**Input for this task**:
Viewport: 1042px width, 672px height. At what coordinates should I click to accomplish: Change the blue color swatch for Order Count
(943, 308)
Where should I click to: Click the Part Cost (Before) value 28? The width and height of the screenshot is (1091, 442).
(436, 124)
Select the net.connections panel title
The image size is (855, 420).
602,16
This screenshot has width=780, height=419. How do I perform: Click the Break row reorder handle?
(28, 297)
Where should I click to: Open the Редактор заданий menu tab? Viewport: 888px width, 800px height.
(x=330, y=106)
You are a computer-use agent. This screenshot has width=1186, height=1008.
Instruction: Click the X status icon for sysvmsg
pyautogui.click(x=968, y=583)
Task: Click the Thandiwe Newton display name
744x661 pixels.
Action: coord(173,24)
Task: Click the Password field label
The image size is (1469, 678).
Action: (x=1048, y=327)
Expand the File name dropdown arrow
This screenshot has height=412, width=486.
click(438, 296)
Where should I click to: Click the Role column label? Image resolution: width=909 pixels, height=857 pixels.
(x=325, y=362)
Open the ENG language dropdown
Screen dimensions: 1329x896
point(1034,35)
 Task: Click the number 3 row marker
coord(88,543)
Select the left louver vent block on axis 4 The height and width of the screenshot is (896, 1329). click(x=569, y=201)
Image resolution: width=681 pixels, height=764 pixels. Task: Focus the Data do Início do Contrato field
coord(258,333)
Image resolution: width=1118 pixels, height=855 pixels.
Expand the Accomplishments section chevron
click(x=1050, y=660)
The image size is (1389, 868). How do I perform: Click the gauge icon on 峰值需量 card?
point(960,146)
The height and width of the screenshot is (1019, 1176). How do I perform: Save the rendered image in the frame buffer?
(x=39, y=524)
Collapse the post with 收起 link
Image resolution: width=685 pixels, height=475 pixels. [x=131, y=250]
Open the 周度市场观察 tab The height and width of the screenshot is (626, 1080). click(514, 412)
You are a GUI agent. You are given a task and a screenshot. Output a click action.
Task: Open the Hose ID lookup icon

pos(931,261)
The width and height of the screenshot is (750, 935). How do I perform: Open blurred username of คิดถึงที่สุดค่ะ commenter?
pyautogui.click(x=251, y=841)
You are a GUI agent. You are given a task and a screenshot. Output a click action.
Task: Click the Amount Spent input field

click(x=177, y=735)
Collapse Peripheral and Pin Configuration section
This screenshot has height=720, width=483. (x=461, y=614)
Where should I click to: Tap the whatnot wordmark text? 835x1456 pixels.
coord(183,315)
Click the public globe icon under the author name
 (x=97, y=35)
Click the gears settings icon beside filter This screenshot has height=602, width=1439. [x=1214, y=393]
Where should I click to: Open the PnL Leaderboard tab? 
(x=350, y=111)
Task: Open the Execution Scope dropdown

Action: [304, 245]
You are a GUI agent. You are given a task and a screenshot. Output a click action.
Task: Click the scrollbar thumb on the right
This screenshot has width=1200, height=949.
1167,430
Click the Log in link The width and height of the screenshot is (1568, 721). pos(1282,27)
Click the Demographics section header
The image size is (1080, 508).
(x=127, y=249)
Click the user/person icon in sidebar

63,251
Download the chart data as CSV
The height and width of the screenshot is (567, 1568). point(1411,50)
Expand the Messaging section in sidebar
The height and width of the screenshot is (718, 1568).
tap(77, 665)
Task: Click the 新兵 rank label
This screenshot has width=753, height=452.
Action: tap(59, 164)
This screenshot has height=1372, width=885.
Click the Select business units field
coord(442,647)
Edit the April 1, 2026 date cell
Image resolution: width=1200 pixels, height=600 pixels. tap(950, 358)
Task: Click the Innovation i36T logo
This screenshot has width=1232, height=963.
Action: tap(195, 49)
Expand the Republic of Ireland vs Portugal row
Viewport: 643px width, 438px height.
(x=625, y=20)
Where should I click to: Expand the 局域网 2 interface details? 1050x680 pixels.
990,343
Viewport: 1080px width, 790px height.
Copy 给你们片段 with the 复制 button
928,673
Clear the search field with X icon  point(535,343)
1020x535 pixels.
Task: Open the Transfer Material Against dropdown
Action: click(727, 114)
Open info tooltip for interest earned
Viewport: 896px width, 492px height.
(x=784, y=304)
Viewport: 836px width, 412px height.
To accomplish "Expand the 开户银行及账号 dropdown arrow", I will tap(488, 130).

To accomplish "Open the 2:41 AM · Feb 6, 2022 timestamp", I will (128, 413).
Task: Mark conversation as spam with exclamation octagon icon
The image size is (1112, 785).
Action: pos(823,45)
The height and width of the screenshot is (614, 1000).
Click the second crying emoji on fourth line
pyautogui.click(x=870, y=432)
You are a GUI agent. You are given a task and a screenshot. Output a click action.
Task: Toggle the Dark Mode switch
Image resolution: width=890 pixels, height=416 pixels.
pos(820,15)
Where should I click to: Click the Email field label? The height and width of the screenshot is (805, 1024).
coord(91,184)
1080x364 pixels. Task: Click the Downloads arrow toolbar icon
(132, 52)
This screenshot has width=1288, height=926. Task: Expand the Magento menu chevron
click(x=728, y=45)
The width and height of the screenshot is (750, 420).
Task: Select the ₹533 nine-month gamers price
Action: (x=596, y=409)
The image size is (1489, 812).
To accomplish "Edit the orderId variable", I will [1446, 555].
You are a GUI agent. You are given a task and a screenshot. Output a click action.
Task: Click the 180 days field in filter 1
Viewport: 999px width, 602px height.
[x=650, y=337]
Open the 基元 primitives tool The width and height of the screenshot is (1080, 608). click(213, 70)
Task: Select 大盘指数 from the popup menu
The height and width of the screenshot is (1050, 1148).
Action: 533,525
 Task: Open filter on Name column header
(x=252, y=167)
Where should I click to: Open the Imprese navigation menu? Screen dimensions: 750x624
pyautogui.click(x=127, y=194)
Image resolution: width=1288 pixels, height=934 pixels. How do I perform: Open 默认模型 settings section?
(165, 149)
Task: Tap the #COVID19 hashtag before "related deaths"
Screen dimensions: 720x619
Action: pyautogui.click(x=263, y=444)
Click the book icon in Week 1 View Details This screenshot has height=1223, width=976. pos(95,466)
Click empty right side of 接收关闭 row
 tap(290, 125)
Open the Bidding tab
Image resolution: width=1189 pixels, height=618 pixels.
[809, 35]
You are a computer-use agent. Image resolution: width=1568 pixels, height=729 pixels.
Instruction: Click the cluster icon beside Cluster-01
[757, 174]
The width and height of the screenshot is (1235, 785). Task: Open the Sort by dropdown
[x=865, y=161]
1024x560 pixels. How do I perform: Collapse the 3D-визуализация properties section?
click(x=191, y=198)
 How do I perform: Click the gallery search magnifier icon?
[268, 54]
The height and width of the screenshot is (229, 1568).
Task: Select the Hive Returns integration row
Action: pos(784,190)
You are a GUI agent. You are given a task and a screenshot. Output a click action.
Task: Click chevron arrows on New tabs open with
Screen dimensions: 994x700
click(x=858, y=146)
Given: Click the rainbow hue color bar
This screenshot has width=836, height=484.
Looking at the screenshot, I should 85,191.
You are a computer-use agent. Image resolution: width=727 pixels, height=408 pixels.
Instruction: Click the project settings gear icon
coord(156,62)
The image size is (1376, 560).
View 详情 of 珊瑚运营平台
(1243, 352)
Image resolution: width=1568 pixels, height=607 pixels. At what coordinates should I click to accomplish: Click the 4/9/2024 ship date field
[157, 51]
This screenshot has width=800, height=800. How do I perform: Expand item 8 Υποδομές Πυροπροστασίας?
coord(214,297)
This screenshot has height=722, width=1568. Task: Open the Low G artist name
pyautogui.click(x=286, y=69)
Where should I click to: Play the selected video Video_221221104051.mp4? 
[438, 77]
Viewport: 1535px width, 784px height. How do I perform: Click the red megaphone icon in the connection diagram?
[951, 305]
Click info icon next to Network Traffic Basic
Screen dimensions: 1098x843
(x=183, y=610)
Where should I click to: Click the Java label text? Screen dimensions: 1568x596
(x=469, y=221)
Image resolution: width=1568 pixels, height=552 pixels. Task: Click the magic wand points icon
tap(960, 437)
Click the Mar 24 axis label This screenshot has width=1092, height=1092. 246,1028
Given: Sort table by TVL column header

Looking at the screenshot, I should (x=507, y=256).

**Assigned task**:
Only the lines above starting with the one with "Viewport: 896px width, 492px height." and going through the one with "Task: Tap the" are to be copied, word for word and with both ends kept.

**Exercise response**:
Viewport: 896px width, 492px height.
(x=784, y=304)
Viewport: 836px width, 412px height.
To accomplish "Expand the 开户银行及账号 dropdown arrow", I will tap(488, 130).

To accomplish "Open the 2:41 AM · Feb 6, 2022 timestamp", I will (128, 413).
Task: Mark conversation as spam with exclamation octagon icon
The image size is (1112, 785).
Action: pos(823,45)
The height and width of the screenshot is (614, 1000).
Click the second crying emoji on fourth line
pyautogui.click(x=870, y=432)
You are a GUI agent. You are given a task and a screenshot. Output a click action.
Task: Toggle the Dark Mode switch
Image resolution: width=890 pixels, height=416 pixels.
pos(820,15)
Where should I click to: Click the Email field label? The height and width of the screenshot is (805, 1024).
coord(91,184)
1080x364 pixels. Task: Click the Downloads arrow toolbar icon
(132, 52)
This screenshot has width=1288, height=926. Task: Expand the Magento menu chevron
click(x=728, y=45)
The width and height of the screenshot is (750, 420).
Task: Select the ₹533 nine-month gamers price
Action: (x=596, y=409)
The image size is (1489, 812).
To accomplish "Edit the orderId variable", I will [1446, 555].
You are a GUI agent. You are given a task and a screenshot. Output a click action.
Task: Click the 180 days field in filter 1
Viewport: 999px width, 602px height.
[x=650, y=337]
Open the 基元 primitives tool The width and height of the screenshot is (1080, 608). click(213, 70)
Task: Select 大盘指数 from the popup menu
The height and width of the screenshot is (1050, 1148).
Action: 533,525
 Task: Open filter on Name column header
(x=252, y=167)
Where should I click to: Open the Imprese navigation menu? Screen dimensions: 750x624
pyautogui.click(x=127, y=194)
Image resolution: width=1288 pixels, height=934 pixels. How do I perform: Open 默认模型 settings section?
(165, 149)
Task: Tap the #COVID19 hashtag before "related deaths"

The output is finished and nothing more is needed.